**Problem requirements:** Copy the entries below in full, keeping them exactly as they are.

**Data extracts:**
<<<<
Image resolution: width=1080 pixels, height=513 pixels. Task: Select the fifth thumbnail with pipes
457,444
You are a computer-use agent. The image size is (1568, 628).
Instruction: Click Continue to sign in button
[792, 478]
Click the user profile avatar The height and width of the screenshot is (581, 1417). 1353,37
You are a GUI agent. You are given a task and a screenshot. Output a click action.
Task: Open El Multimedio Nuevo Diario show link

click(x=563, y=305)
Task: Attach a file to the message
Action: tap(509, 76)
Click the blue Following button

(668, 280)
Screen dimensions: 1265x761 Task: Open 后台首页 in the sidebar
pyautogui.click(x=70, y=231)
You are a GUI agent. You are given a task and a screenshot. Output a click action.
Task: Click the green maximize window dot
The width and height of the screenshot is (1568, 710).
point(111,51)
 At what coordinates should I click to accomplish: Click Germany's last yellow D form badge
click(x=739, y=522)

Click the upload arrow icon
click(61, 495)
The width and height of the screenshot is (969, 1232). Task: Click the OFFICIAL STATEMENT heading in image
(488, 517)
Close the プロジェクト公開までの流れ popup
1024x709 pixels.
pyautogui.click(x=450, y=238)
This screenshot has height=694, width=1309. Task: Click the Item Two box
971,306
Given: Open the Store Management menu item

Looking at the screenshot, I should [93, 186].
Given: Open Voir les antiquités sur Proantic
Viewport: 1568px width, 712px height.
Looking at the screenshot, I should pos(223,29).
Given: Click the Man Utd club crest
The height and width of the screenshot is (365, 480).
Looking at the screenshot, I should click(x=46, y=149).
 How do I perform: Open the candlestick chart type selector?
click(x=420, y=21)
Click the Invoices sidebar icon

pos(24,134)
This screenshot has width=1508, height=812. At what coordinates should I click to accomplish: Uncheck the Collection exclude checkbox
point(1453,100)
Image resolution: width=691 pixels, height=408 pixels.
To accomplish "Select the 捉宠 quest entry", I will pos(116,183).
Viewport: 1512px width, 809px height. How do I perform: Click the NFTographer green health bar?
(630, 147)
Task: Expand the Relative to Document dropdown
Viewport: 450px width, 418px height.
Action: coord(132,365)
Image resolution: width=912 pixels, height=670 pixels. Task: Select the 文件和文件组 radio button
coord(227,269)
>>>>
**Your solution:**
Image resolution: width=1080 pixels, height=513 pixels. Task: Select the fifth thumbnail with pipes
457,444
You are a computer-use agent. The image size is (1568, 628).
Instruction: Click Continue to sign in button
[792, 478]
Click the user profile avatar The height and width of the screenshot is (581, 1417). 1353,37
You are a GUI agent. You are given a task and a screenshot. Output a click action.
Task: Open El Multimedio Nuevo Diario show link

click(x=563, y=305)
Task: Attach a file to the message
Action: tap(509, 76)
Click the blue Following button

(668, 280)
Screen dimensions: 1265x761 Task: Open 后台首页 in the sidebar
pyautogui.click(x=70, y=231)
You are a GUI agent. You are given a task and a screenshot. Output a click action.
Task: Click the green maximize window dot
The width and height of the screenshot is (1568, 710).
point(111,51)
 At what coordinates should I click to accomplish: Click Germany's last yellow D form badge
click(x=739, y=522)

Click the upload arrow icon
click(61, 495)
The width and height of the screenshot is (969, 1232). Task: Click the OFFICIAL STATEMENT heading in image
(488, 517)
Close the プロジェクト公開までの流れ popup
1024x709 pixels.
pyautogui.click(x=450, y=238)
This screenshot has height=694, width=1309. Task: Click the Item Two box
971,306
Given: Open the Store Management menu item

Looking at the screenshot, I should [93, 186].
Given: Open Voir les antiquités sur Proantic
Viewport: 1568px width, 712px height.
Looking at the screenshot, I should pos(223,29).
Given: Click the Man Utd club crest
The height and width of the screenshot is (365, 480).
Looking at the screenshot, I should click(x=46, y=149).
 How do I perform: Open the candlestick chart type selector?
click(x=420, y=21)
Click the Invoices sidebar icon

pos(24,134)
This screenshot has width=1508, height=812. At what coordinates should I click to accomplish: Uncheck the Collection exclude checkbox
point(1453,100)
Image resolution: width=691 pixels, height=408 pixels.
To accomplish "Select the 捉宠 quest entry", I will pos(116,183).
Viewport: 1512px width, 809px height. How do I perform: Click the NFTographer green health bar?
(630, 147)
Task: Expand the Relative to Document dropdown
Viewport: 450px width, 418px height.
Action: coord(132,365)
Image resolution: width=912 pixels, height=670 pixels. Task: Select the 文件和文件组 radio button
coord(227,269)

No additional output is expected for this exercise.